▸ How to complete this task
Please return only the lines from the one with "Instruction: Open the" through the final line of the data, unchanged, with pictures omitted.

━━━━━━━━━━

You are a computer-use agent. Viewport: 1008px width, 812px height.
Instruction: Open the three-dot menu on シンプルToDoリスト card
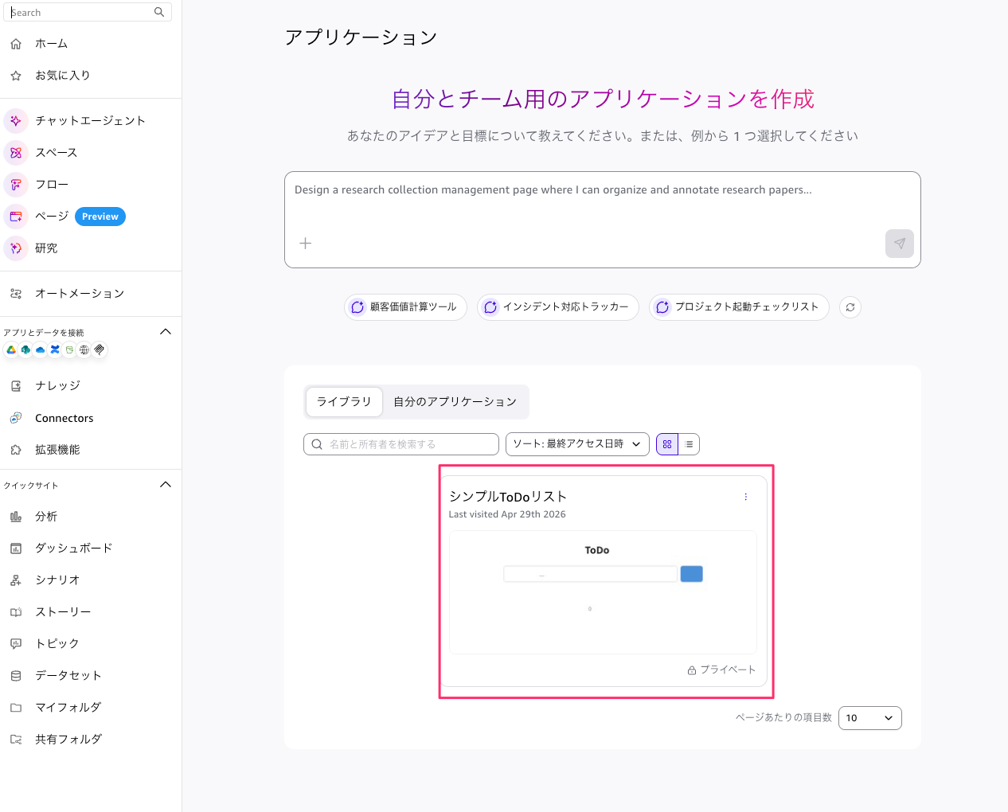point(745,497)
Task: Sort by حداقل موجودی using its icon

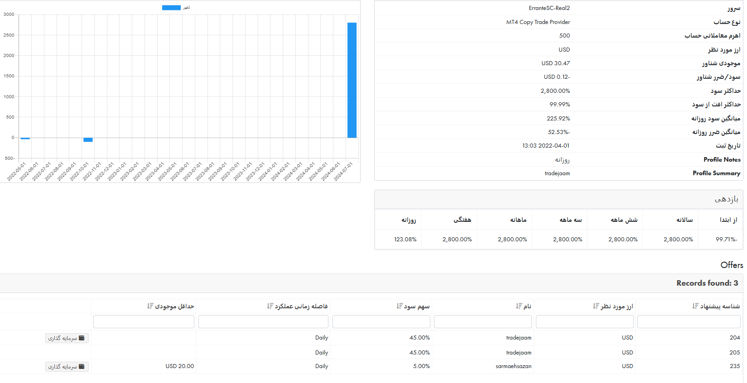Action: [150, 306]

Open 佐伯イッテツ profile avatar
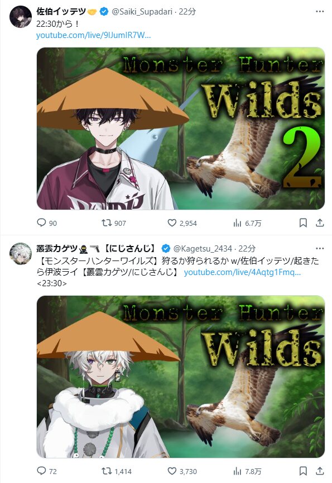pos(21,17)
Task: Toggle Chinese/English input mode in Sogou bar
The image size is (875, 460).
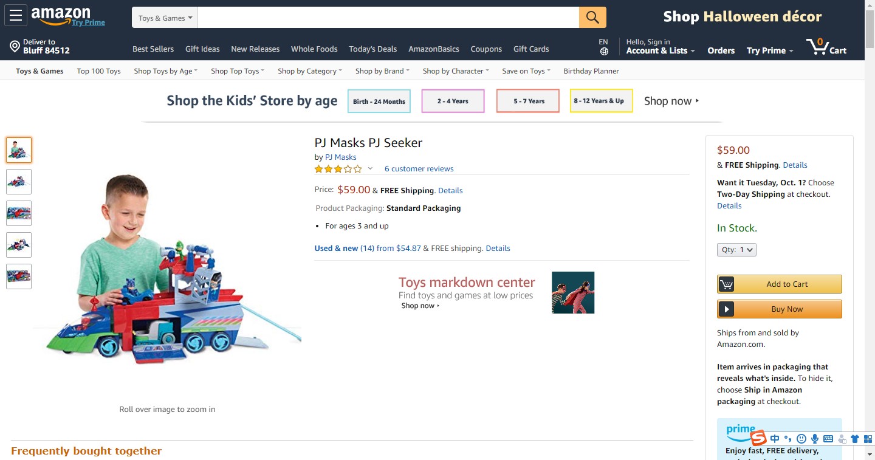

━━━━━━━━━━

▸ Answer for the task
Instruction: Open the three-dot menu on シンプルToDoリスト card
point(745,497)
Task: Sort by حداقل موجودی using its icon

Action: [150, 306]

Open 佐伯イッテツ profile avatar
pos(21,17)
Task: Toggle Chinese/English input mode in Sogou bar
The image size is (875, 460).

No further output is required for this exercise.